На обратном пути нам встречается штабной «виллис». В нем — капитан Исаев. «Виллис» останавливается. Исаев выпрыгивает из машины, спрашивает, какая впереди дорога, И вдруг видит в кабине Бородинского.
— Что с ним?
— Ранило.
— Куда?
— В плечо.
— Снаряд, мина?
— Пуля.
Исаев закусывает губу, смотрит в землю, мрачно говорит:
— Кончил войну еще один. А знаешь, Крылов, нас, офицеров, которые шли от Северного Донца, в дивизионах осталось теперь только четверо… Ты, я, Красин и Тучков.
И, словно подчеркивая свои слова, Исаев поднимает руку с одним загнутым пальцем. Четыре… Еще утром было пять…
Там, в святой долине
Уже несколько месяцев мы движемся по дорогам Словакии.
Прошли города Требишов, Прешов, Кошице, Попрад, Великая Ломница, Кежмарок.
Нам салютует Москва.
В сводках Информбюро о нашем фронте пишут: «продолжалось наступление в трудных условиях горно-лесистой местности в полосе Карпат».

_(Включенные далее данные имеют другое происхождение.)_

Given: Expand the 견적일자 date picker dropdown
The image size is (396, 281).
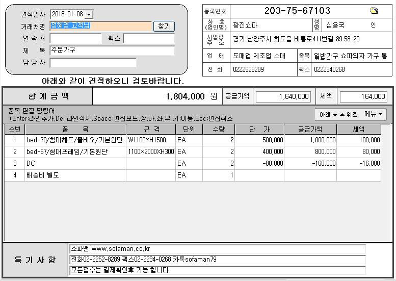Looking at the screenshot, I should point(89,15).
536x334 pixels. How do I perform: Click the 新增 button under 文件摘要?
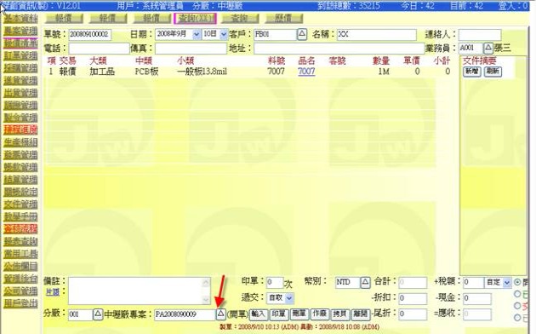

Мы совсем недолго были на равнине. Опять горы. Опять «полоса Карпат»!
Особенно нам досталось в Татрах. Горы высокие. Их гранитные зубцы сурово возвышаются над всеми Карпатами. Их заоблачные вершины вечно сияют ослепительной белизной снегов, даже в жаркие июльские дни.
Но в Татрах трудны не только высоты, тут нам досаждала еще и погода. Были и снежные бураны, были и ветры, валящие с ног, были и лютые морозы, и половодья.
С утра на ветвях елей лежит снег, щиплет уши мороз, к середине дня журчат ручьи, вечером снова все замерзает.
…Поднимаемся на высокую гору. На середине подъема — резкий поворот вправо. Один трактор пушку не тянет: дорога заледенела.
Снизу посылаю второй.
Второй трактор преодолевает подъем, подходит к первому, но как только начинает разворачиваться, как только становится поперек дороги — обрушивается вниз… Он мчится боком, на ребрах траков, как на коньках.
Безуспешно тракторист хватается за рычаги, пытаясь повернуть трактор так, чтобы гусеницы стали не поперек дороги, а вдоль: тогда можно чуть-чуть зацепиться.
На середине дороги тракторист выпрыгивает из машины.
Неуправляемый трактор с грохотом мчится вниз, к подножью горы, где остановилась вся колонна. Вот-вот он врежется в нее, врежется в орудия, в прицепы со снарядами… На первом прицепе шестьдесят снарядов с зарядами. Вес каждого комплекта — семьдесят пять килограммов… Если все это одновременно взорвется — семьдесят пять, умноженное на шестьдесят?!
Спасает случайность. В сотне метров от колонны трактор задевает «звездочкой» о бетонный столбик на краю дороги. И долго крутится на месте, как волчок…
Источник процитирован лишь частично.